- **INSTRUCTIONS TO FOLLOW**
In the news story about the TA medics returning from Afghanistan, why does Colonel Peter Jackson say he is very proud of the troops? Answer in one to three sentences.

- **GIVEN TEXT**
======

News story

TA medics return from Afghanistan

Territorial Army (TA) soldiers returned home at the weekend from a demanding tour in Afghanistan running the busiest trauma hospital in the world.

This was published under the 2010 to 2015 Conservative and Liberal Democrat coalition government
208 Field Hospital medics on parade at Chavasse House TA Centre in Liverpool [Picture: Mark Owens, Crown Copyright/MOD 2012]

208 Field Hospital medics on parade

Around 50 members of 208 Field Hospital returned to the unit’s headquarters at Chavasse House in Liverpool yesterday where they were welcomed back by family and friends.

All are volunteers drawn from NHS hospitals across Merseyside, North Wales, Cheshire and Lancashire.

For the last three months they have been treating the injured and sick at the British military hospital in Camp Bastion.

The Commanding Officer, Colonel Peter Jackson, said:

It’s great to be back, it really is. I’m very proud of everything that the troops have done; they’ve run the hospital to the highest standards and we have now brought them back together with their families. It has been a job well done.

======

- **AVAILABLE DATA**

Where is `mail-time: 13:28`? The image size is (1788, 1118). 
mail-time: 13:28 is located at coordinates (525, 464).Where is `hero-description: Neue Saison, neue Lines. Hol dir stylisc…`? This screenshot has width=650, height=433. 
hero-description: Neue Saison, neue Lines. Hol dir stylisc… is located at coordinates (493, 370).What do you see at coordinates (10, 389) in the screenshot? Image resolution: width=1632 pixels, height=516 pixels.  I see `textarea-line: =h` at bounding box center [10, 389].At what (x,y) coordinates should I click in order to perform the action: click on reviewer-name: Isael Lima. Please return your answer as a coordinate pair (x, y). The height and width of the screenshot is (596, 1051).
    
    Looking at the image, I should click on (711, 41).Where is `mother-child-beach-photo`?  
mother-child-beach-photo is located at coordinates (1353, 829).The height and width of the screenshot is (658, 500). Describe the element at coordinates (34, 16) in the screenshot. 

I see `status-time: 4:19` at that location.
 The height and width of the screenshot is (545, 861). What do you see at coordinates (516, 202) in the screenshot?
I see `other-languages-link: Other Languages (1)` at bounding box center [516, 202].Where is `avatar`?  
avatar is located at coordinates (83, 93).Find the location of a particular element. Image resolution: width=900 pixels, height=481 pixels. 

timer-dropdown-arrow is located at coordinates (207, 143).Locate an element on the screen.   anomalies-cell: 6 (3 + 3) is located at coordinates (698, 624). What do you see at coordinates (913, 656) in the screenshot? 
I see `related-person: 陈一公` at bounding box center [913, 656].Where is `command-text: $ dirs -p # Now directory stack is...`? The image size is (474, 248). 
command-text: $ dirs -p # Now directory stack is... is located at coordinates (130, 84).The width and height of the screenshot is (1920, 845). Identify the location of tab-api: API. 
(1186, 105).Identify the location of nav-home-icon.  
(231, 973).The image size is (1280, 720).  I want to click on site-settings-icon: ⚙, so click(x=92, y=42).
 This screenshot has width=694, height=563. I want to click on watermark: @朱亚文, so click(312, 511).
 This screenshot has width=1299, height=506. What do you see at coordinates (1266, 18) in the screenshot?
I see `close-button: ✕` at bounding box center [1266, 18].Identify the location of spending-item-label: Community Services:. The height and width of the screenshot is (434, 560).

======

- **YOUR RESPONSE**
Colonel Peter Jackson is proud because the troops ran the British military hospital at Camp Bastion to the highest standards. He adds that they have now been brought back together with their families and calls it a job well done.